# 1988 BOAT TRAILER (RE-FURB)



## onecoolcad (Feb 28, 2013)

Questions abound when I dig into this old trailer I bought (part of a $300 package deal).

The picture depicts what the trailer used to loook like before I dismantled it.

So far I stripped off the old wiring harness and lights, the hull supports and washed all the spider webs away.

What is left is a slightly rusty, appears strong and looks like what's going to be a trusty trailer.

I want to re-paint it, so the important thing (I think) is de-rusting. Am I right?

What do you guys think about a coat of Navel Jelly before re-primer?

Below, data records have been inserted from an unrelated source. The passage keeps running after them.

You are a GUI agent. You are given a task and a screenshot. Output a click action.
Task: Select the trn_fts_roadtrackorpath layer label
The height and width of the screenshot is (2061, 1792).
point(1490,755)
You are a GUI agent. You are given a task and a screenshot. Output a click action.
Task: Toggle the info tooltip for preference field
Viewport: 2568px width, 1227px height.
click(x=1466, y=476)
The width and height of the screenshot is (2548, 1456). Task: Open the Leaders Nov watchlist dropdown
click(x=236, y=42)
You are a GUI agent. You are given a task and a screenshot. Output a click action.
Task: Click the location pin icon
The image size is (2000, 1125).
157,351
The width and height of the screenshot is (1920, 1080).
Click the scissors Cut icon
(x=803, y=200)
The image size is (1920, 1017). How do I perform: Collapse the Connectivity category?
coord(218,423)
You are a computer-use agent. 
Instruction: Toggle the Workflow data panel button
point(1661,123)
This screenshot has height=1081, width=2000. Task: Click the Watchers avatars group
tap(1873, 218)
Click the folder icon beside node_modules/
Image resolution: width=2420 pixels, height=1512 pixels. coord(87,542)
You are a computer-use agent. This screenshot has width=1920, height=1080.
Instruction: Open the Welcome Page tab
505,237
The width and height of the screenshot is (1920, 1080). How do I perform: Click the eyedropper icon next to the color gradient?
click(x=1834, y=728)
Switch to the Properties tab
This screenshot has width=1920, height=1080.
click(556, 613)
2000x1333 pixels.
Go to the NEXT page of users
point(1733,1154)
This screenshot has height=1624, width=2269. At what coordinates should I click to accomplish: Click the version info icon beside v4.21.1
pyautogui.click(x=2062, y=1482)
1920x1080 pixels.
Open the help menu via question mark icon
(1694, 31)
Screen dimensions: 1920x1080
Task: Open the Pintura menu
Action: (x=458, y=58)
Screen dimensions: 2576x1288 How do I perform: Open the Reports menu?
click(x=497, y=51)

or is just good ol' elbow grease and a good wire brush all I need?


----------



## Henricogolfer (Mar 1, 2013)

When I did mine a few years back I sanded, primed and painted and it and it has held up fine. I used a metal paint and primer, not sure if the Navel Jelly will help, but certainly would not hurt.

Good Luck, would love to see finished pictures.


----------



## hoosier78 (Mar 1, 2013)

I just did the exact same thing to my trailer. I am not smart enough to be able to post a link on this post but if you look at "hoosier78 1648 monark" you can see the results. I used a wire wheel on a grinder, rust-oleum rusty metal primer and gloss black rust-oleum top coat. It looks amazing. Good luck.


----------



## BassBlaster (Mar 1, 2013)

My vote is to wire wheel it. If your gonna do it, may as well do it right. Get all that old paint and rust off there and start over. Click the link in my sig for my trailer build to see how I did mine.


----------



## lckstckn2smknbrls (Mar 2, 2013)

I used a 3M made abrasive wheel in my drill. Your trailer looks like a Harbor freight, Menards stamped sheet metal trailer. If it's not welded together you can unbolt it and really give it a good de-rusting. By putting wood inside the beams you can add a lot of strength to the trailer.


----------



## onecoolcad (Mar 3, 2013)

Burnt through a Black and Decker drill with a wire wheel on it! (guess it got too hot). Gonna pick up a hand grinder today, see if that helps

Found the name plate, so I have a general direction to go in searching details (if any) on the trailer.


----------



## onecoolcad (Mar 6, 2013)

Here we go! Next Question:

the tounge on my trailer is only 2 1/2" tube steel. Every thing I find for Winch Post's are designed for 2" and 3" Tube Steel.

What are my options?

FYI the existing post is still attached but I had to demo the Bow Roller Mount and makeshift Winch Mount.

I guess I still have the option to connect to that point, but easier to remove it and replace with Bolt-On model.

Right? any insights?


----------



## JMichael (Mar 6, 2013)

You could use some 2" and shim the attaching straps out 1/4" on each side so they clear the sides of the tongue.


----------



## sawmill (Mar 7, 2013)

JMichael said:


> You could use some 2" and shim the attaching straps out 1/4" on each side so they clear the sides of the tongue.


I had the same idea but I would use 2 1/2 inch wide material because it would clamp in tighter to the trailer


----------



## JMichael (Mar 7, 2013)

sawmill said:


> JMichael said:
> 
> 
> > You could use some 2" and shim the attaching straps out 1/4" on each side so they clear the sides of the tongue.
> ...


 :lol: But he already said he can't find 2 1/2". All he can find is 2" or 3". :mrgreen:


----------



## onecoolcad (Mar 11, 2013)

Pulled the hubs and reconditioning the moving parts on trailer this last weekend.

Spindles in good condition, axel straight, tires, seals and bearing need replacing

Seems that the bearing for this trailer are not readily available, so I had to order them.

Any feedback on upgrades or suggestions before I put the wheels back on?


----------



## lckstckn2smknbrls (Mar 11, 2013)

What size bearings does your trailer need?


----------